- IATA: KNS; ICAO: YKII;

Summary
- Airport type: Public
- Operator: King Island Council
- Serves: King Island
- Location: Currie, Tasmania
- Elevation AMSL: 132 ft (40 m)
- Coordinates: 39°52′39″S 143°52′42″E﻿ / ﻿39.87750°S 143.87833°E

Maps
- YKII Location in Tasmania
- Interactive map of King Island Airport

Runways
| Direction | Length |  | Surface |
| m | ft |
| 06/24 | 800 | 2,625 | Gravel |
| 10/28 | 1,585 | 5,200 | Asphalt |
| 17/35 | 1,105 | 3,625 | Composite material |
- Sources: Australian AIP and aerodrome chart

= King Island Airport =

King Island Airport is a small regional airport located near the town of Currie on King Island off the north-west coast of Tasmania, Australia. The airport is owned and operated by the King Island Council.

==History==
An aerodrome site on King Island was selected in 1932. This was seen as a necessity by the community who previously had relied entirely on slow ships in the treacherous Bass Strait to access Tasmania and the mainland. The first flight landed on 24 December that year. The aerodrome was licensed for commercial operations in January 1933, allowing Holyman's Airways to begin scheduled passenger service. At a ceremony on 2 December 1933, the airport was officially opened by Sir Ernest Clark, the Governor of Tasmania. Holyman's were joined in September 1934 by Tasmanian Aerial Services, who stopped at King Island as part of the Melbourne to Hobart leg of the Empire Airmail Service linking Australia with the United Kingdom. By February 1935, flights operated three times per week each to Melbourne and Launceston.
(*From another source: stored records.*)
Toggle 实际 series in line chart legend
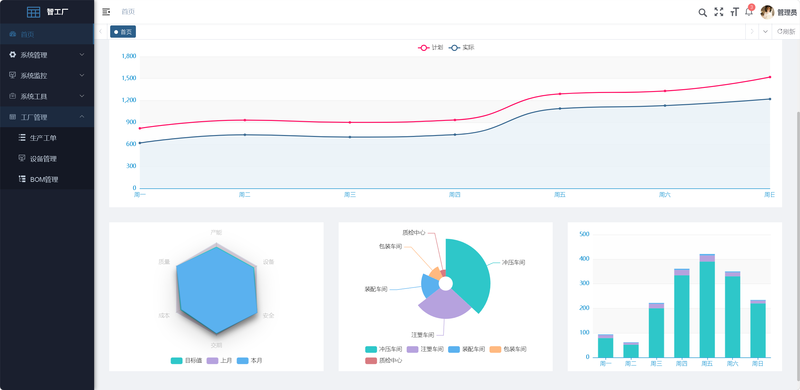tap(462, 47)
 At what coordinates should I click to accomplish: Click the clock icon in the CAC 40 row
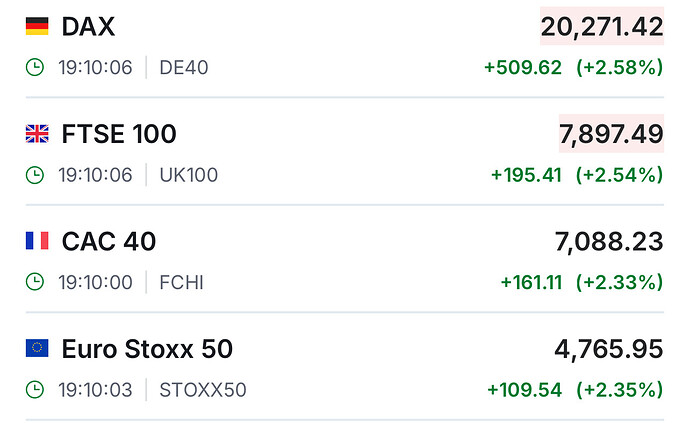click(x=35, y=282)
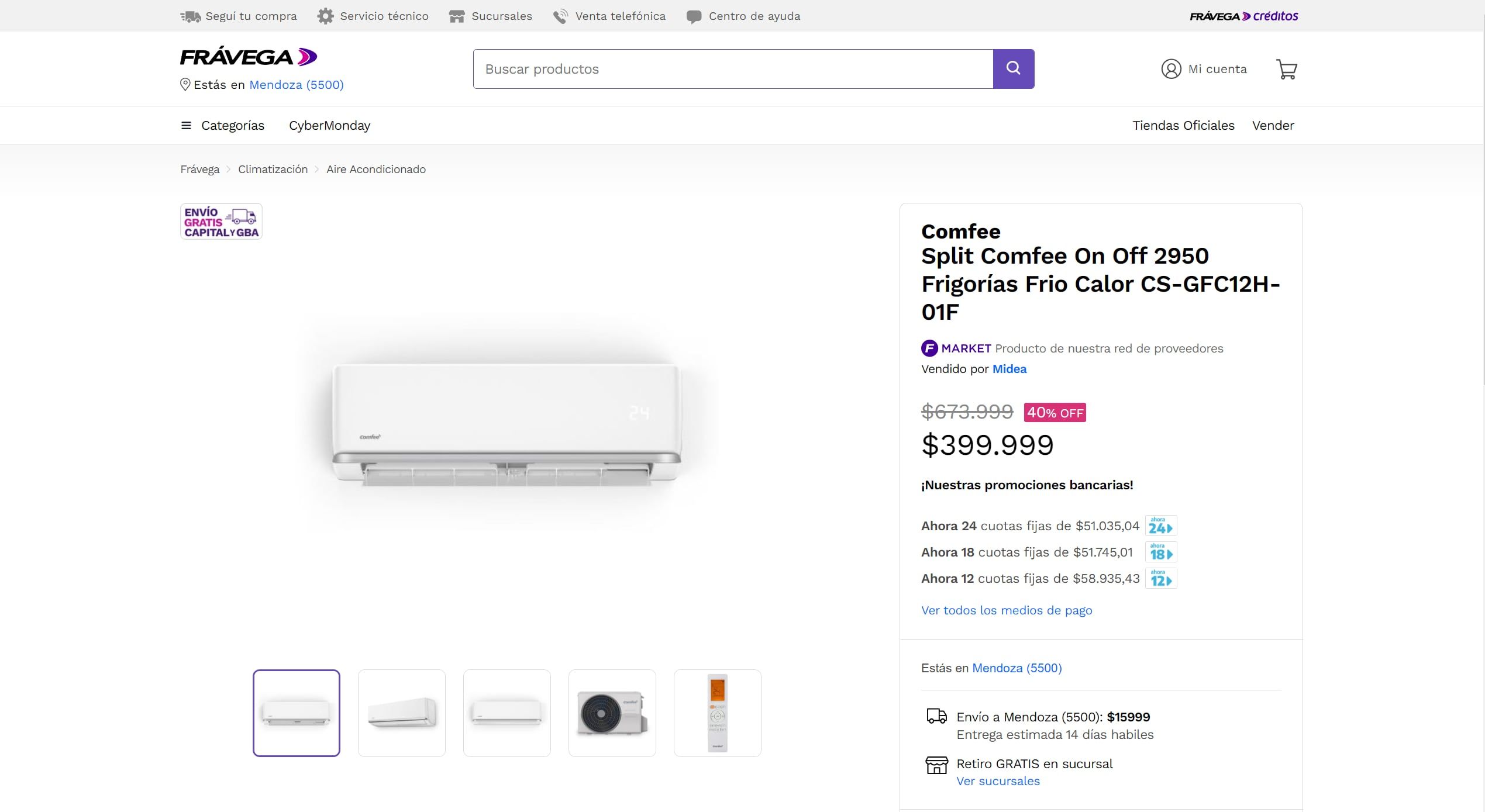Open the shopping cart icon
Image resolution: width=1485 pixels, height=812 pixels.
click(x=1286, y=70)
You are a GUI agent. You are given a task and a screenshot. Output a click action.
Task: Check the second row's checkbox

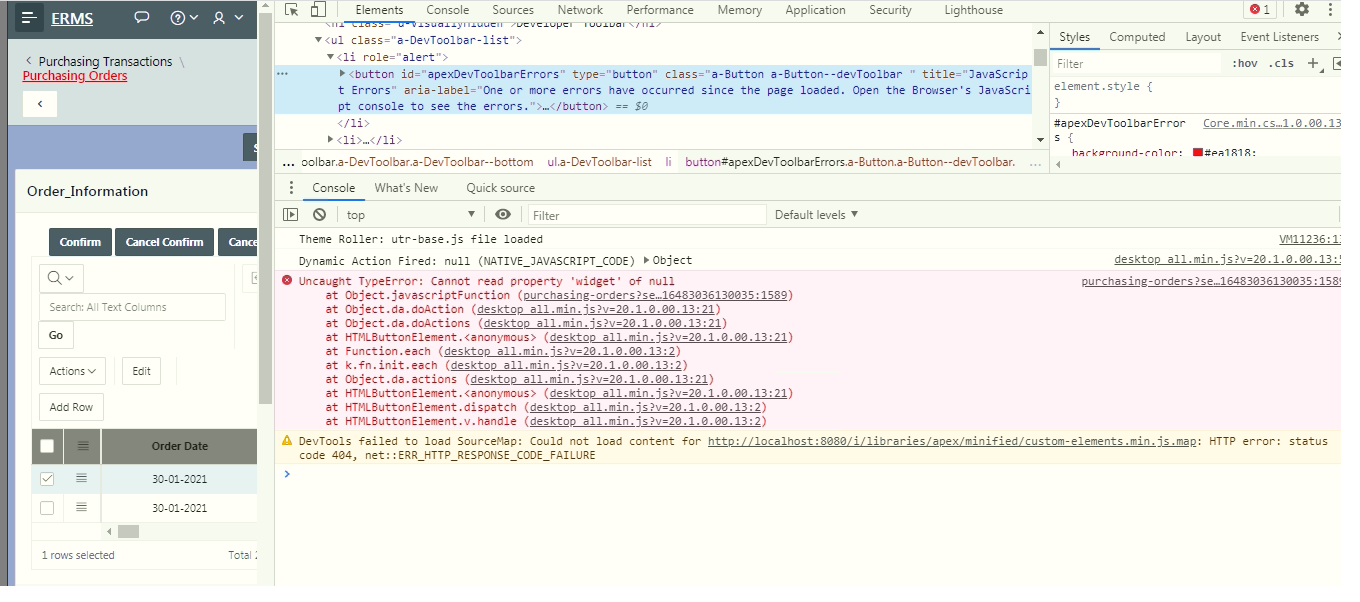47,508

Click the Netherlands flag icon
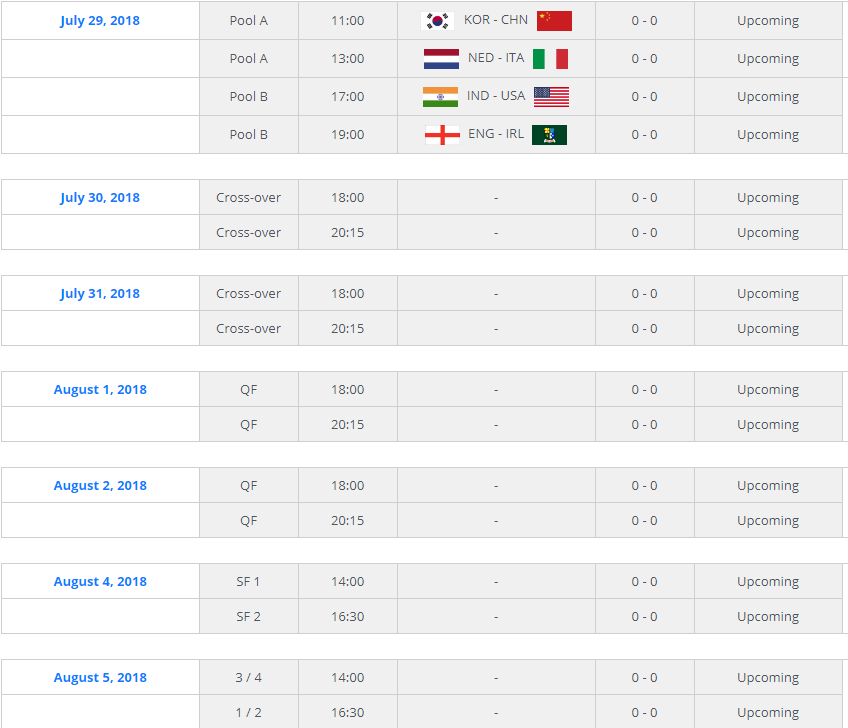tap(441, 59)
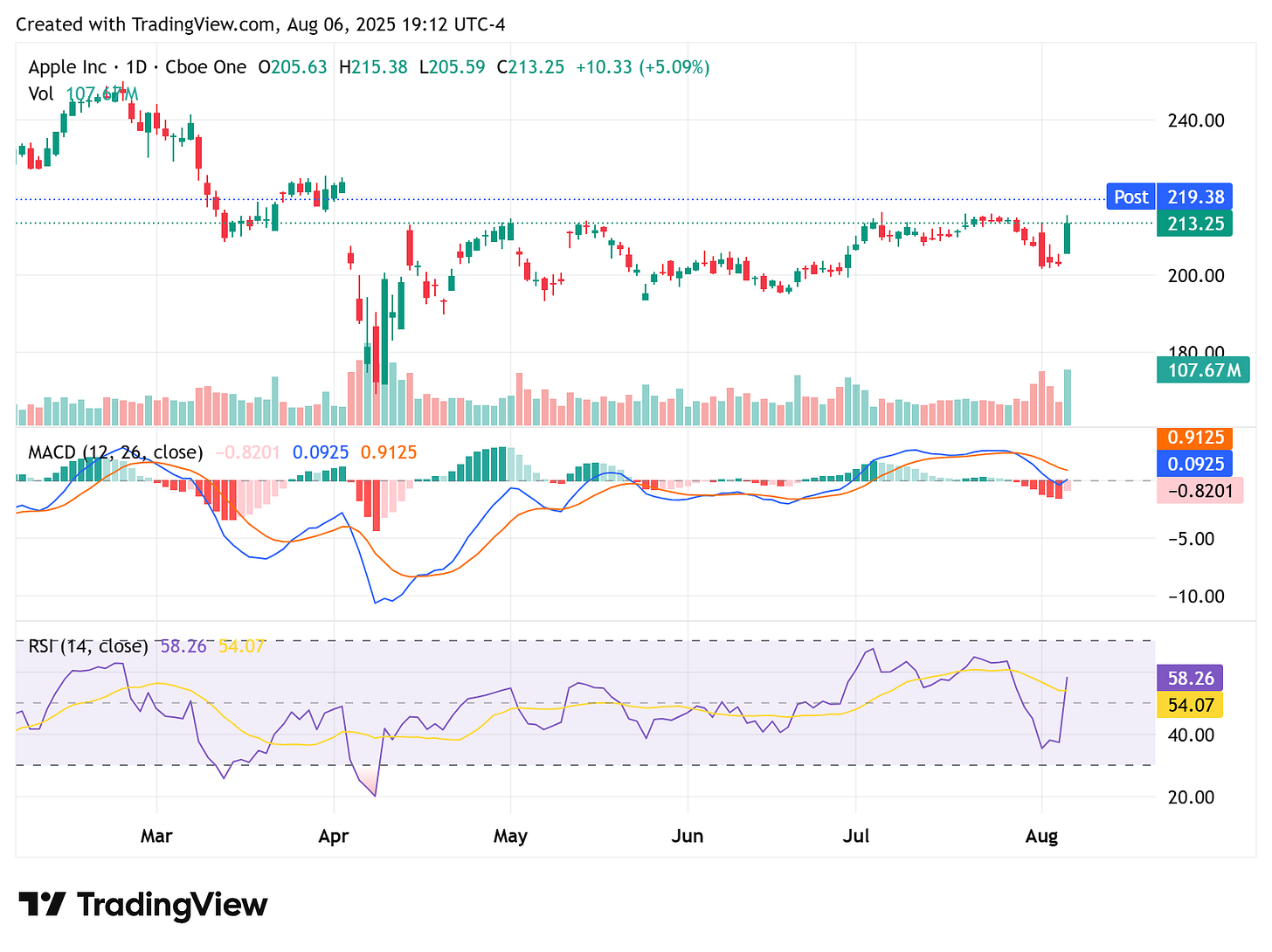Select the green 213.25 current price label
Screen dimensions: 1272x952
(x=1194, y=224)
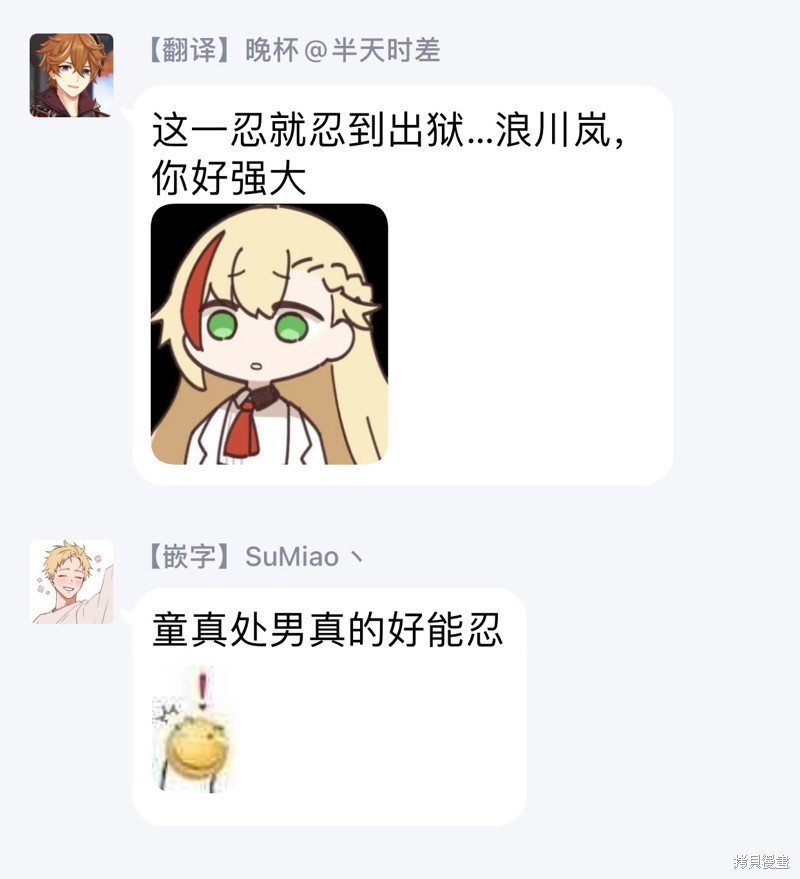Select the 【翻译】 role tag
This screenshot has height=879, width=800.
click(x=189, y=50)
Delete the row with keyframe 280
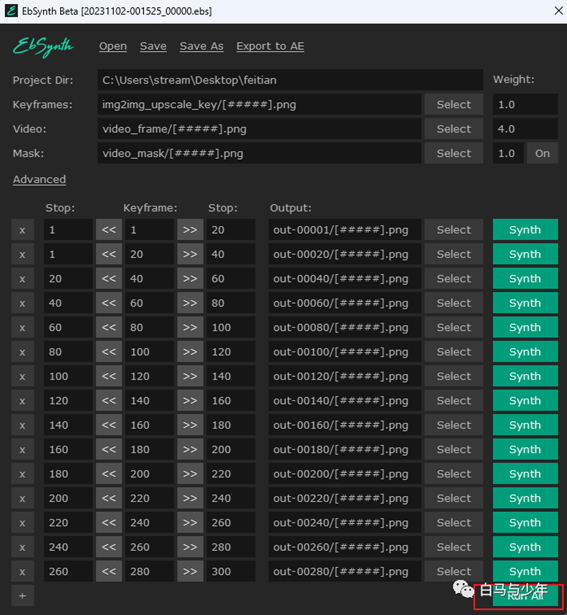This screenshot has height=615, width=567. pyautogui.click(x=22, y=571)
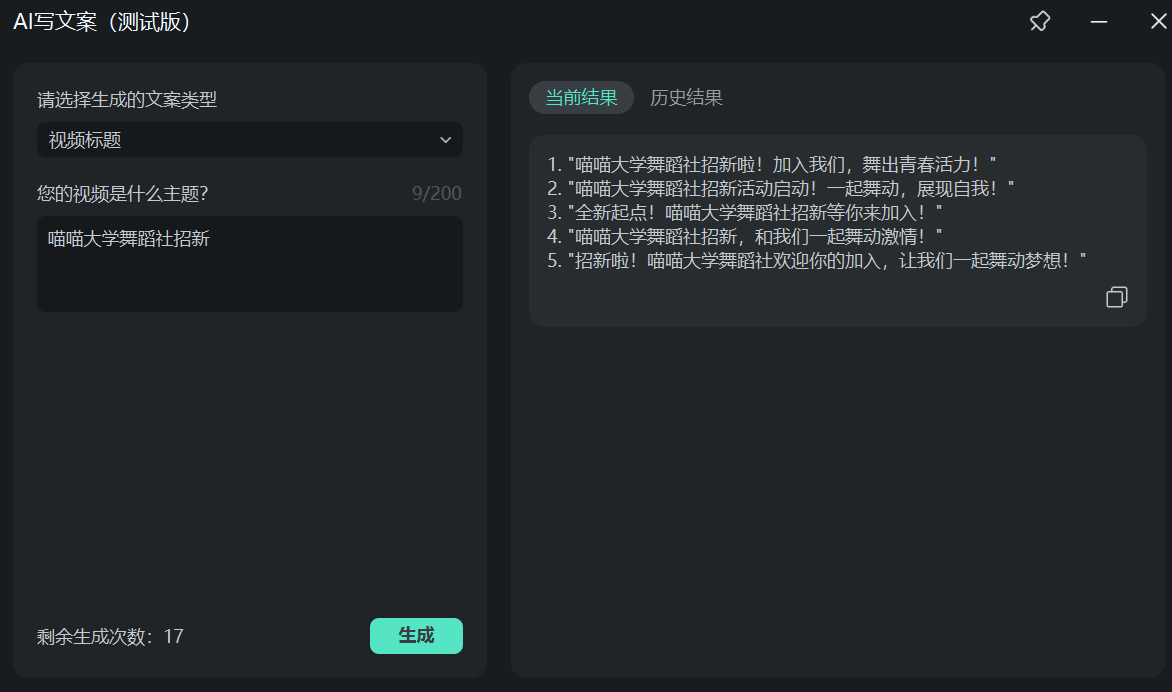Click the 剩余生成次数 counter text

point(110,636)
==Airlines and destinations==
===Passenger===

| Airlines | Destinations |
|---|---|
| King Island Airlines | Melbourne–Moorabbin |
| Rex Airlines | Melbourne–Tullamarine |
| Sharp Airlines | Burnie, Melbourne—Essendon, Launceston |

===Cargo===

| Airlines | Destinations |
|---|---|
| Southern Airlines | Melbourne–Moorabbin |

==Accidents and incidents==
- On 21 October 1978, 20-year-old Frederick Valentich disappeared over Bass Strait in mysterious circumstances while flying solo between Melbourne and King Island. While over Bass Strait, prior to his disappearance, Valentich reported encountering a strange object in the sky that did not appear to be an aircraft. An extensive search by the Royal Australian Air Force found no trace of Valentich or his aircraft.
- The airport was the site of a light plane crash on 26 November 1998, when a Piper Lance crashed shortly after takeoff on its way to Moorabbin, Victoria, killing three Melbourne nurses on board. It was suspected that a strong gust of wind just after takeoff caused the plane to stall and crash.